WORK TASK: Transcribe the records word for word. Leave every picture out.

PROVIDED INFORMATION:

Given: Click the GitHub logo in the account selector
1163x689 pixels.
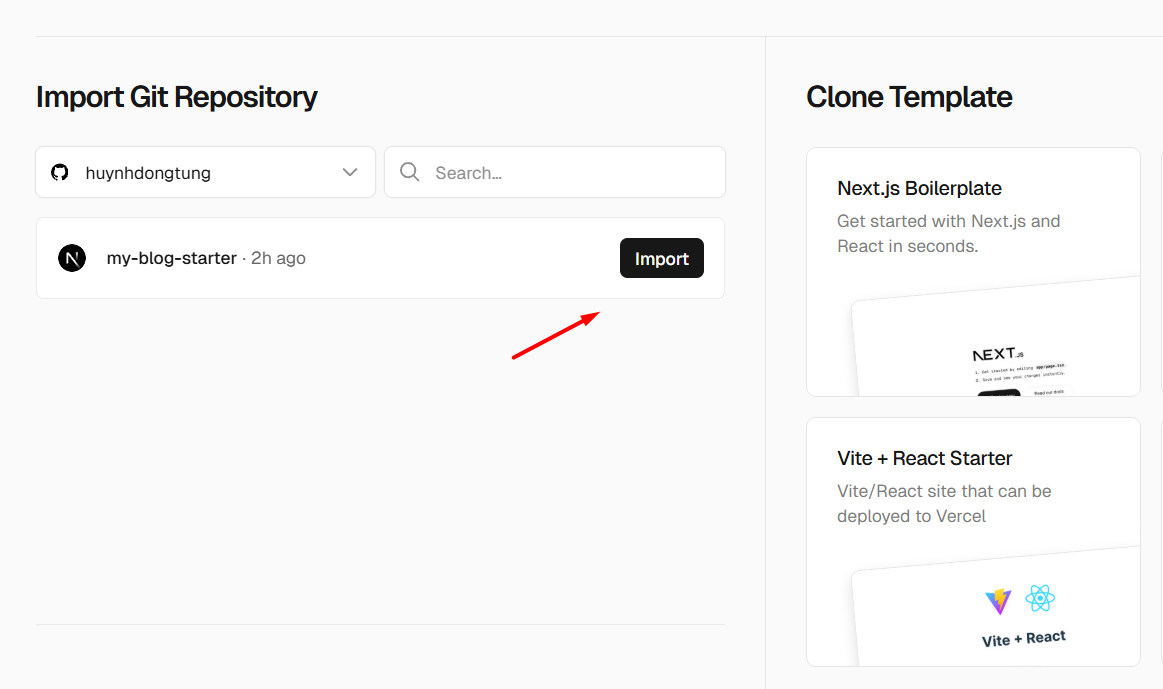Looking at the screenshot, I should [x=59, y=172].
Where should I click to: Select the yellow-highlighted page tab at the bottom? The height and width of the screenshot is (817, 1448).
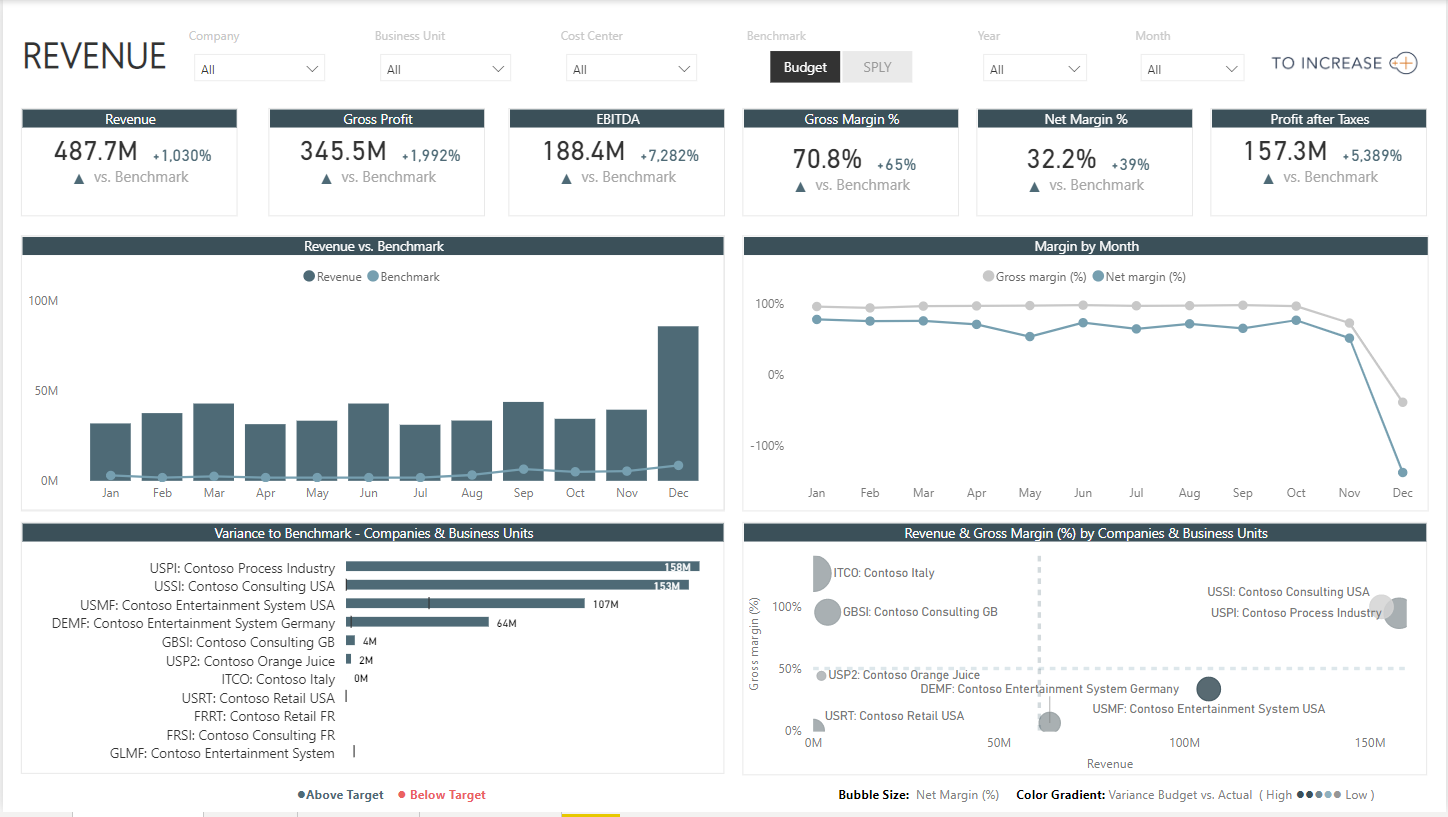click(x=590, y=813)
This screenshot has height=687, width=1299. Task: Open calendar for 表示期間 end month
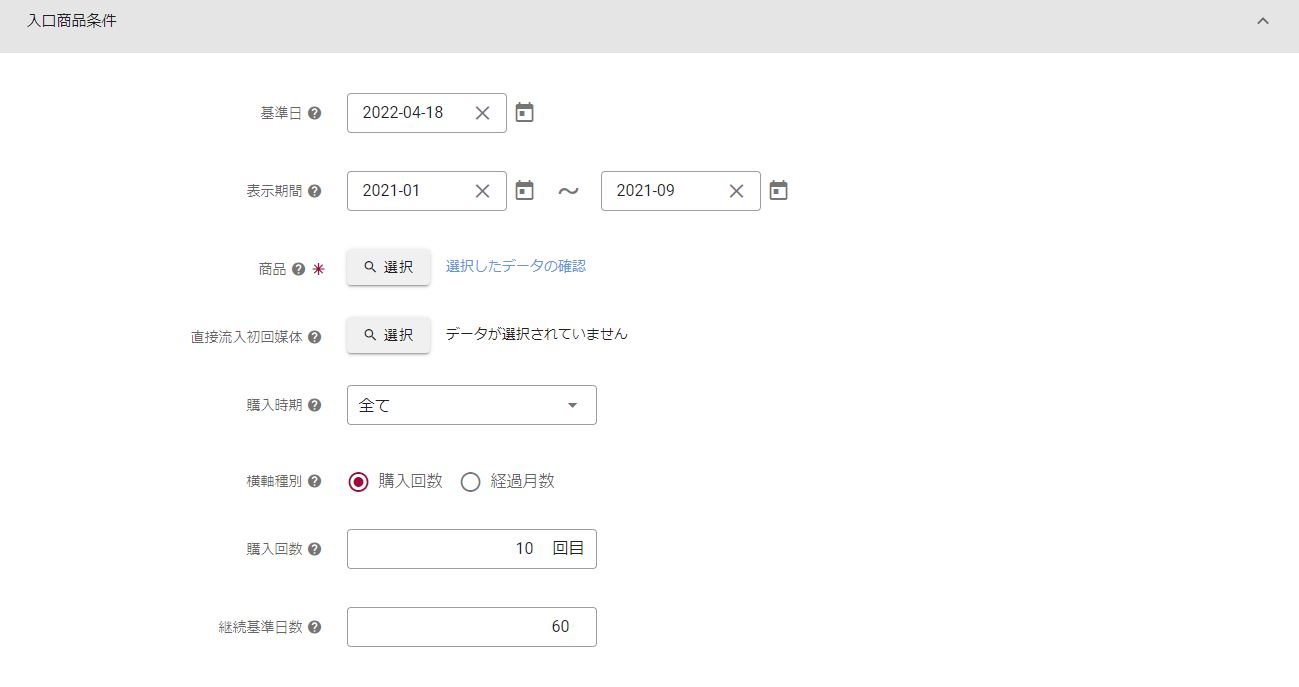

EXERCISE ANSWER:
Given: Click the GitHub logo in the account selector
1163x689 pixels.
Looking at the screenshot, I should [x=59, y=172].
Where should I click to: Select the yellow-highlighted page tab at the bottom? The height and width of the screenshot is (817, 1448).
click(x=590, y=813)
This screenshot has height=687, width=1299. Task: Open calendar for 表示期間 end month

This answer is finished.